We have pointwise observations of the displacements $u \in \mathcal{U}$. The observation operator is $B:\mathcal{U} \rightarrow \mathbb{R}^{d}$. The observational data $\mathbf{d}$ are assumed to agree with the true observations up to some irreducible observational noise $\xi \sim \mathcal{N}(0,\Gamma)$. That is $\mathbf{d} = Bu(m_\text{true}) + \xi$

The minimization problem is 

$$ \min_m \frac{1}{2}\|Bu(m) - \mathbf{d}\|^2_{\Gamma^{-1}} + \frac{1}{2}\|m - \overline{m}\|^2_{\mathcal{C}^{-1}}$$

where $\mathcal{C}^{-1}$ is a weighting for a Tikhonov regularization, and in the Bayesian context we identify it with the covariance of a Gaussian prior, e.g., $\mu_\text{prior} = \mathcal{N}(\overline{m},\mathcal{C})$.

## Observation operator $B$ and observational data $\mathbf{d}$

In [None]:
import hippylib.utils.nb as nb

data = model.misfit.B*x[hp.STATE]
# MAX = data.norm("linf")
# noise_std_dev = rel_noise * MAX
hp.parRandom.normal_perturb(settings['noise_variance']**0.5, data)
model.misfit.d = data

vmax = max( utrue.max(), model.misfit.d.max() )
vmin = min( utrue.min(), model.misfit.d.min() )

plt.figure(figsize=(15,5))
nb.plot(dl.Function(model.problem.Vh[hp.STATE], utrue), mytitle="True State", subplot_loc=121, vmin=vmin, vmax=vmax)
norm = np.linalg.norm(model.misfit.d.get_local().reshape((-1, 2)), axis=1)
tmp = dl.Vector(dl.MPI.comm_world, len(norm))
tmp.set_local(norm)
nb.plot_pts(model.targets, tmp, mytitle="Observed Data $\mathbf{d}$", subplot_loc=122, vmin=vmin, vmax=vmax)

    
plt.show()

Set tasks:
a - Which keyword arguments does the excerpt pass to nb.plot in the line that plots the true state?
b - Answer these questions from the excerpt, one answer per line:
(i) What distribution is the observational noise ξ assumed to follow?
(ii) What figure size is passed to plt.figure?
(iii) What module is imported under the name nb?
c - Decide whether each statement agrees with the excerpt. Give yes or no and quote the words that settle it.
(i) The observation operator B maps $\mathcal{U}$ to $\mathbb{R}^{d}$.
(ii) The noise added to the data uses a standard deviation computed as rel_noise times the largest data value.
(iii) The observed data are plotted with nb.plot_pts.
The rows that come next have no connection to the excerpt above.

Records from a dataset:
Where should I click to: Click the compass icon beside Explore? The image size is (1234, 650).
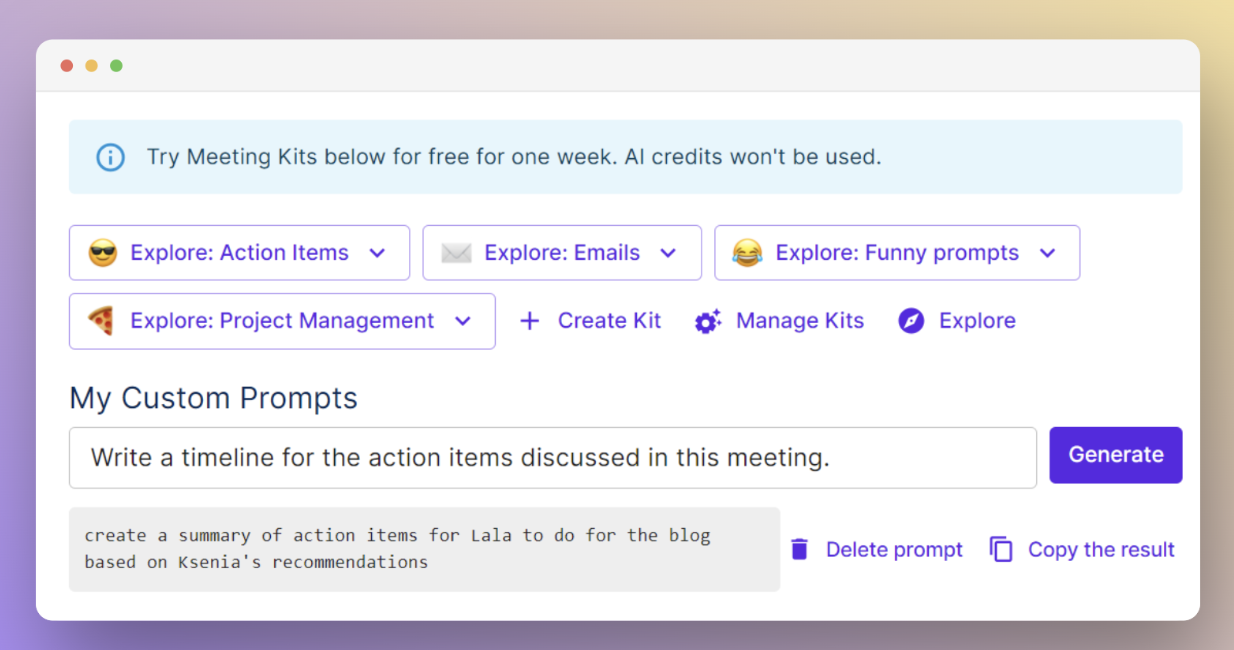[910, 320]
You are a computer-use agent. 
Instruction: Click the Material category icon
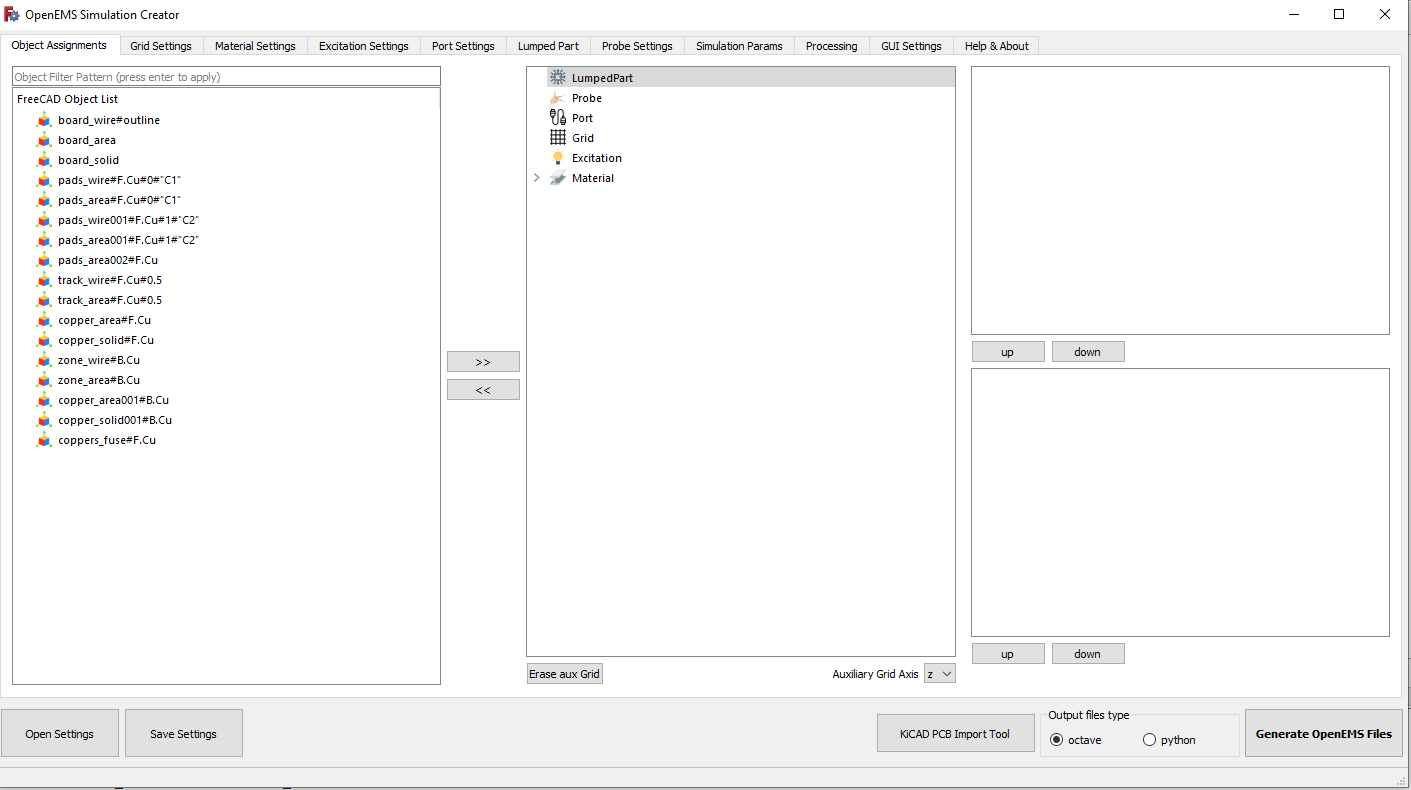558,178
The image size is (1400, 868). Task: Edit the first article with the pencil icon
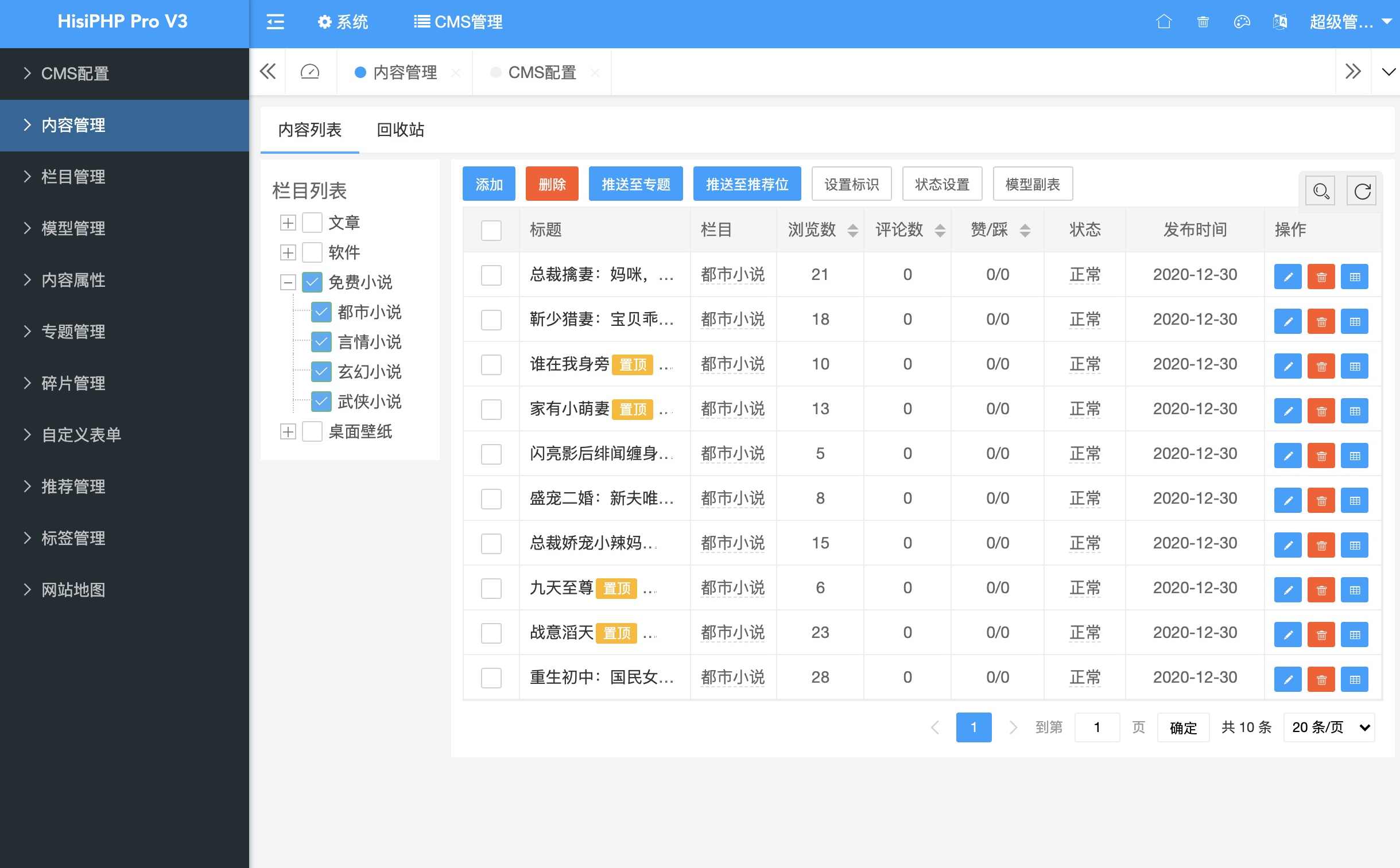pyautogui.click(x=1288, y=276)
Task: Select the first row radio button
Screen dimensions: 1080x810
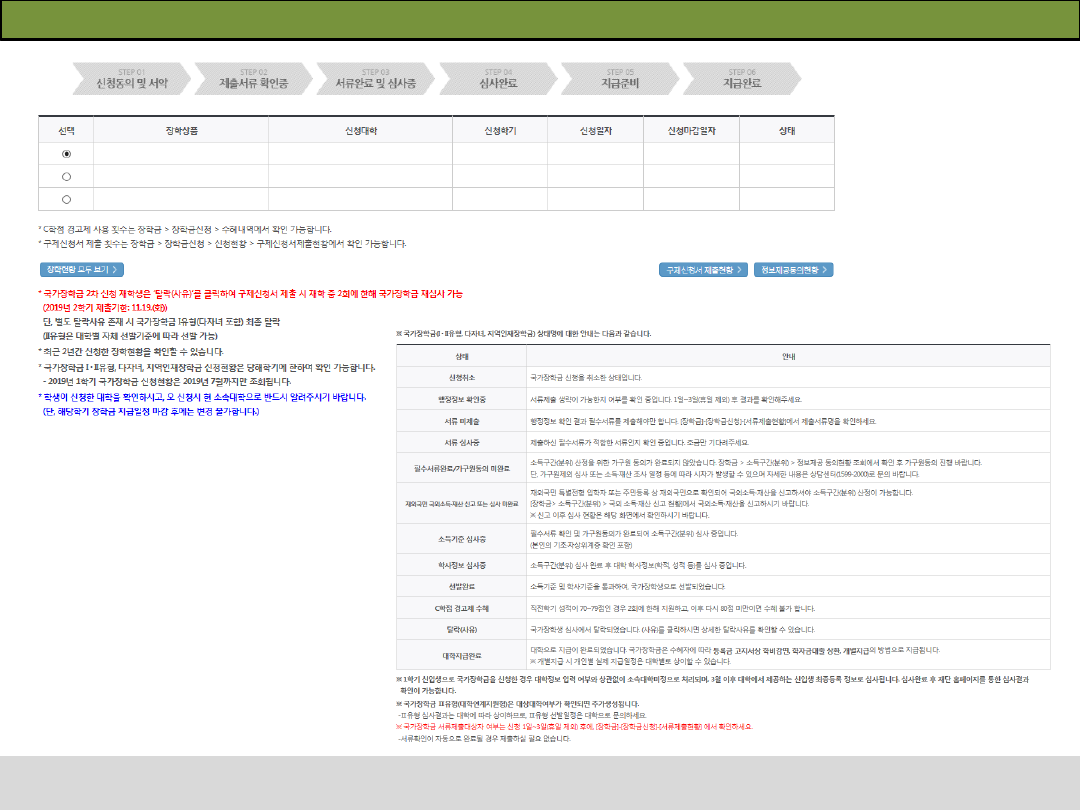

Answers provided:
a - mytitle, subplot_loc, vmin, vmax

b -
(i) $\mathcal{N}(0,\Gamma)$
(ii) (15,5)
(iii) hippylib.utils.nb

c -
(i) Yes: "The observation operator is $B:\mathcal{U} \rightarrow \mathbb{R}^{d}$."
(ii) No: "hp.parRandom.normal_perturb(settings['noise_variance']**0.5, data)"
(iii) Yes: "nb.plot_pts(model.targets, tmp, mytitle="Observed Data $\mathbf{d}$""